[Excerpts from a dataset]
━━━━━━━━

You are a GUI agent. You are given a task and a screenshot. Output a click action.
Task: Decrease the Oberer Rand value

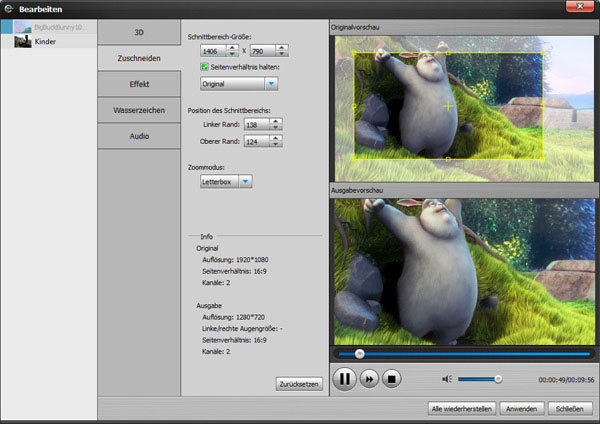pyautogui.click(x=276, y=144)
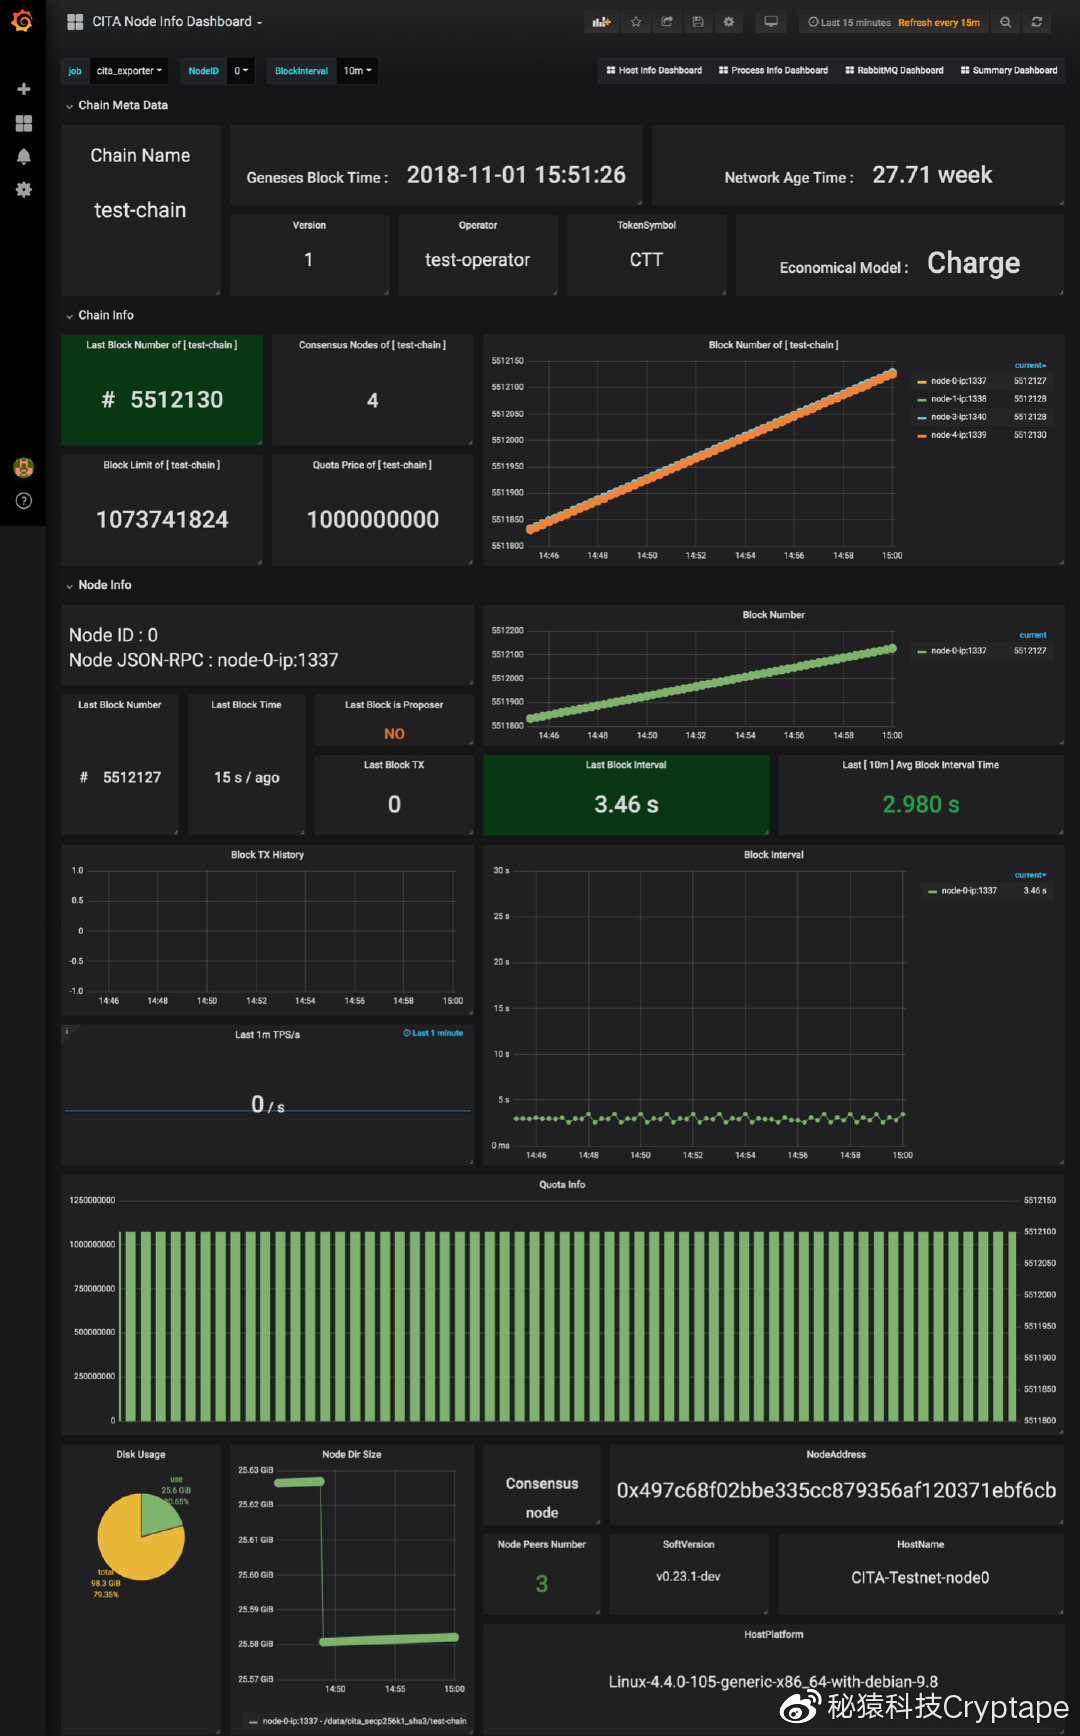Click the zoom out magnifier icon
Screen dimensions: 1080x1736
(1006, 22)
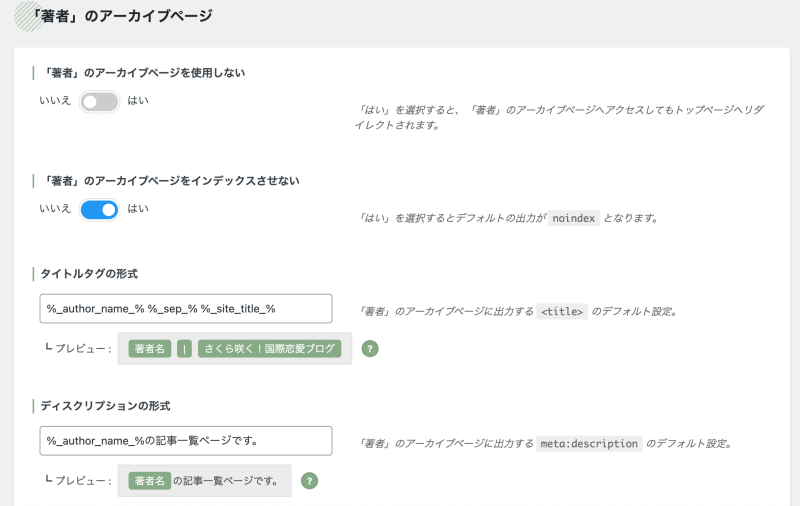Select はい label for archive page usage

click(x=138, y=100)
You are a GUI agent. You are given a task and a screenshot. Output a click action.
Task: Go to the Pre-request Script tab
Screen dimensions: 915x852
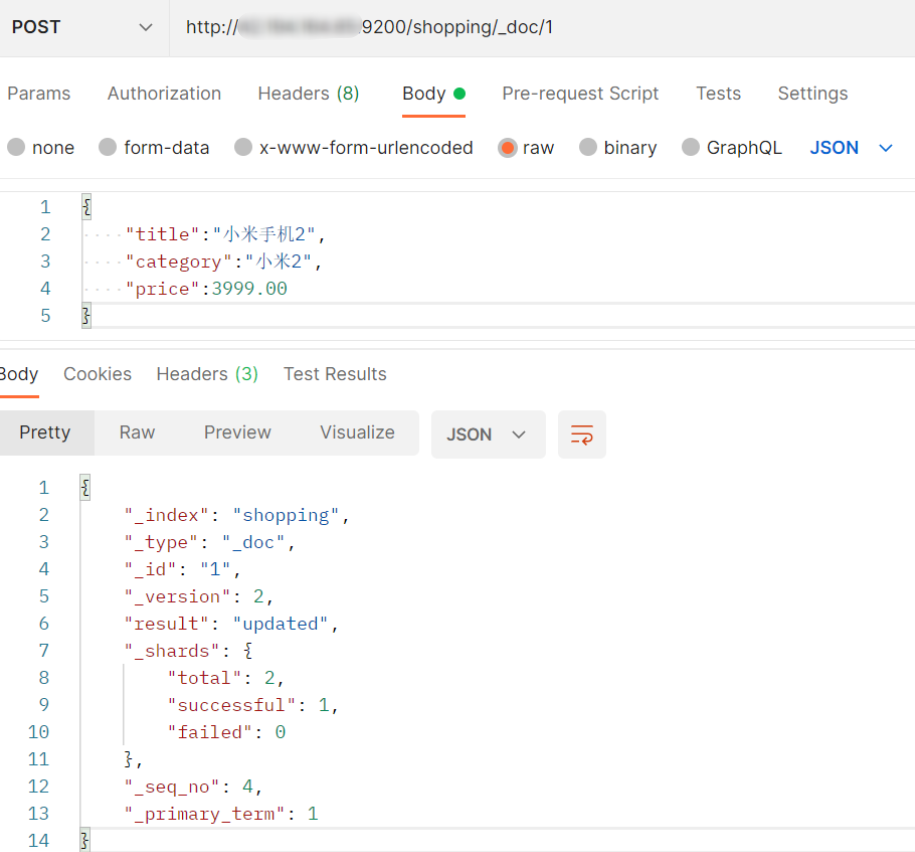pyautogui.click(x=580, y=94)
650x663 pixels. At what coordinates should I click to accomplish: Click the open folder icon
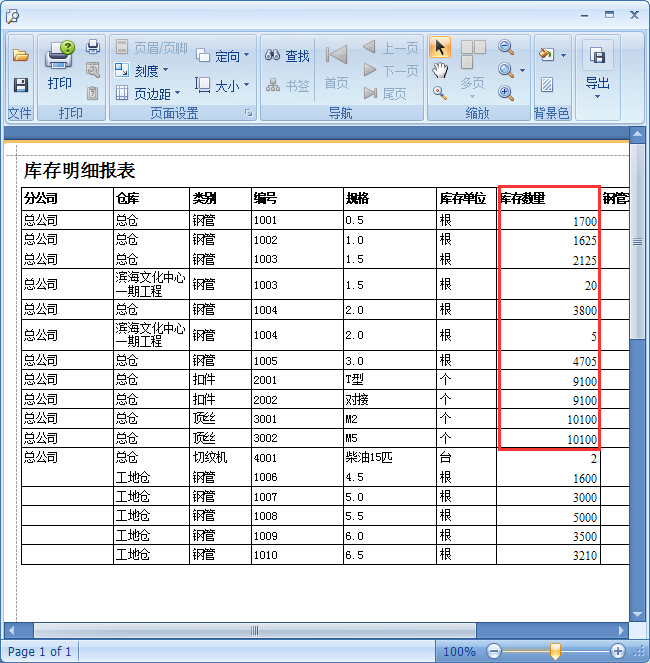(x=20, y=56)
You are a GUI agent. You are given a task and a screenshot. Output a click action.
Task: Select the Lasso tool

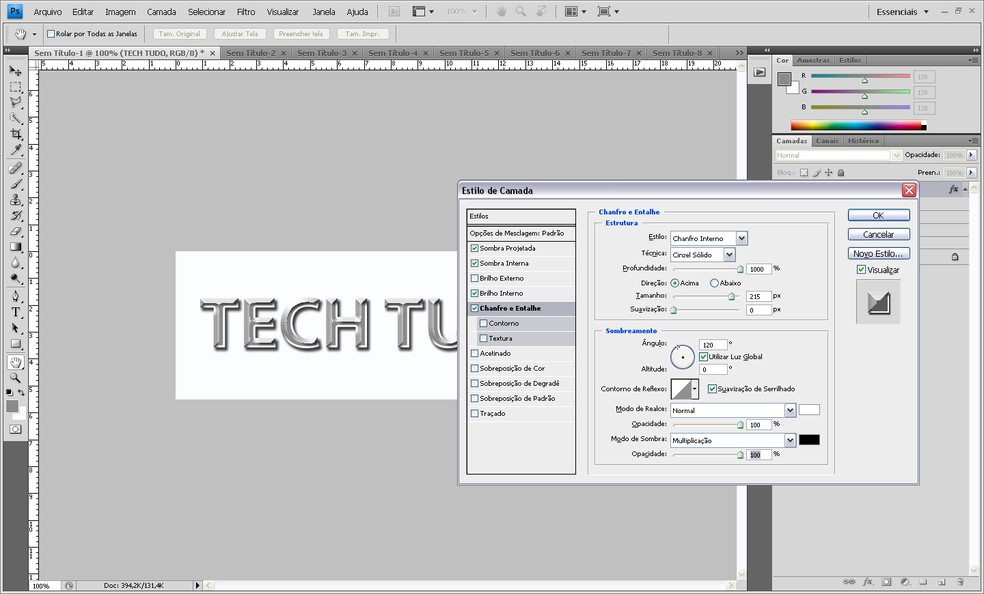coord(15,102)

━━━━━━━━

Work to complete: Write out every entry exactly. Pictures do not belong in the copy.

Answer to the problem:
You are a GUI agent. You are given a task and a screenshot. Output a click action.
Task: Decrease the Oberer Rand value

pyautogui.click(x=276, y=144)
Click the zoom out magnifier icon
Screen dimensions: 1080x1736
(1006, 22)
Select はい label for archive page usage

click(x=138, y=100)
You are a GUI agent. You are given a task and a screenshot. Output a click action.
Task: Go to the Pre-request Script tab
Screen dimensions: 915x852
pyautogui.click(x=580, y=94)
650x663 pixels. At what coordinates should I click to accomplish: Click the open folder icon
(x=20, y=56)
You are a GUI agent. You are given a task and a screenshot. Output a click action.
Task: Select the Lasso tool

coord(15,102)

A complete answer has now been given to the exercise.